You might also find yourself in a situation where it wouldn’t make sense to travel to get food – you might be at the airport and be a decent walk away from the closest eatery. This is when bringing snacks makes a lot of sense. 

Rather than wasting energy on getting to the eatery all the way across the airport terminal (which is also going to take time, something you might not have a lot of if you’re waiting for a flight), you can snack on a bit of trail mix, fruit, or your other favorite kinds of snacks until finding a restaurant is more convenient. 

9. Go With a Tour Company or Travel Agency That Offers Accessible Transportation

Again, if you’re looking for a more inclusive solution, you might want to consider booking with an accessible travel agency or disability tour provider. These specialize in wheelchair-accessible vacations just about everywhere in the world. 

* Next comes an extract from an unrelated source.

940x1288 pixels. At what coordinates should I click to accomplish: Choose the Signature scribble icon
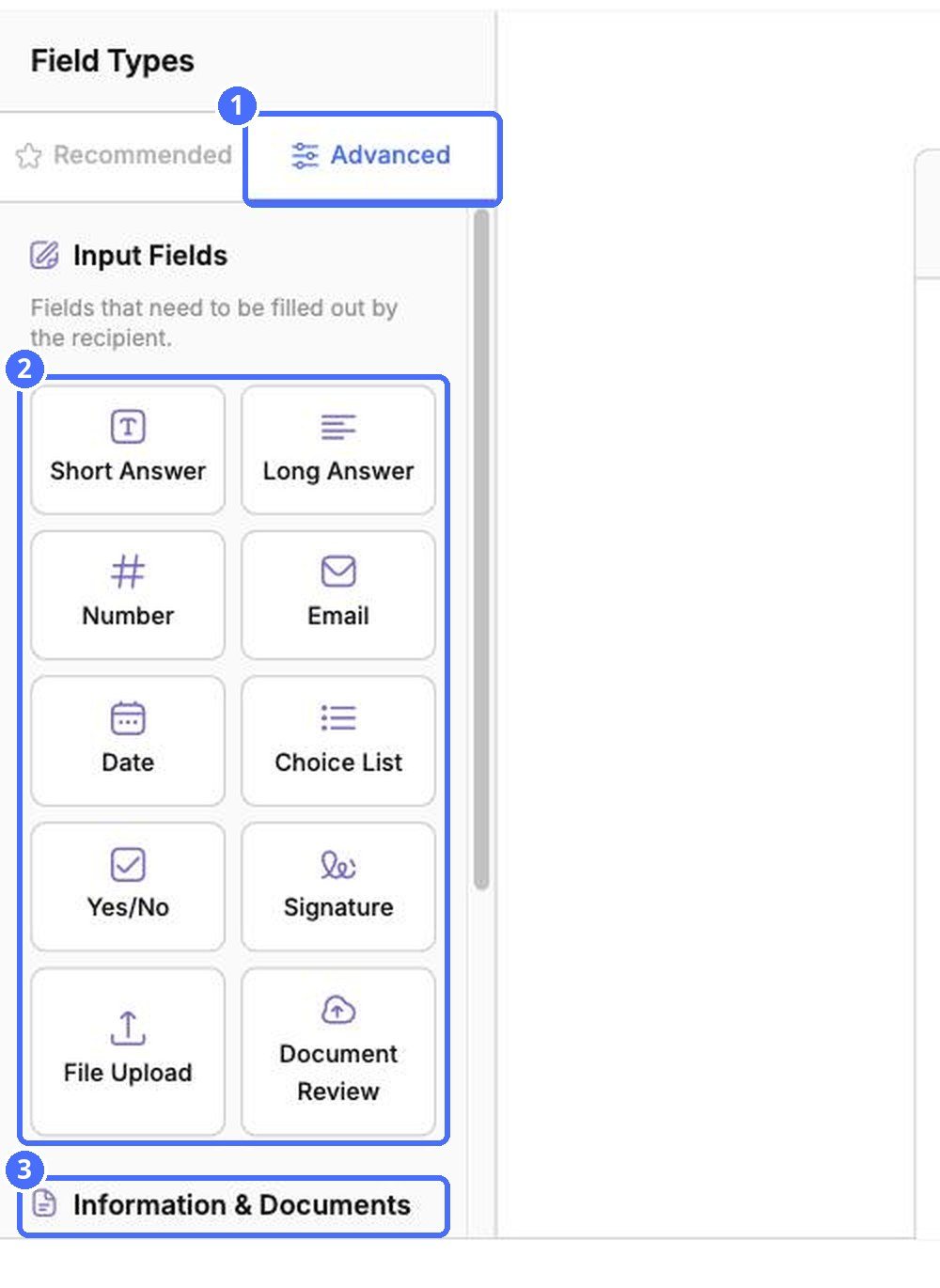coord(338,864)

Wheelchair Escapes, for example, is a travel specialist that has decades’ worth of wheelchair travel experience and can help you book a customized vacation wherever you’d like – from Mexico to Alaska, the Mediterranean to Scandinavia. This way, you won’t have to worry about arriving at your dream travel destination – only to find out that you can’t do any of the things you’d planned because they are not compatible with your mobility issues. 

10. Choose Accessible Cities

Looking for cities that don’t require that much walking? There are plenty of places you can travel to that are great for people who don’t want to do a ton of walking – or for folks who are in wheelchairs. Many cities have extensive trolley systems you can use, too. 

These cities offer the best, most ADA-compliant facilities and accessible resources. You might consider going to:

  • Las Vegas, Nevada
  • Washington, D.C.
  • San Diego, California
  • San Antonio, Texas
  • Los Angeles, California
  • Phoenix, Arizona
  • Daytona Beach, Florida
  • Philadelphia, Pennsylvania 

Conclusion

No matter what your mobility issue might be, there’s no reason why limited mobility has to keep you stuck at home. Travel is a great way to improve your quality of life – and to keep your mind and body active.

There are plenty of destinations for you to choose from that will guarantee a wonderful time – with limited stress about how you’re going to get around.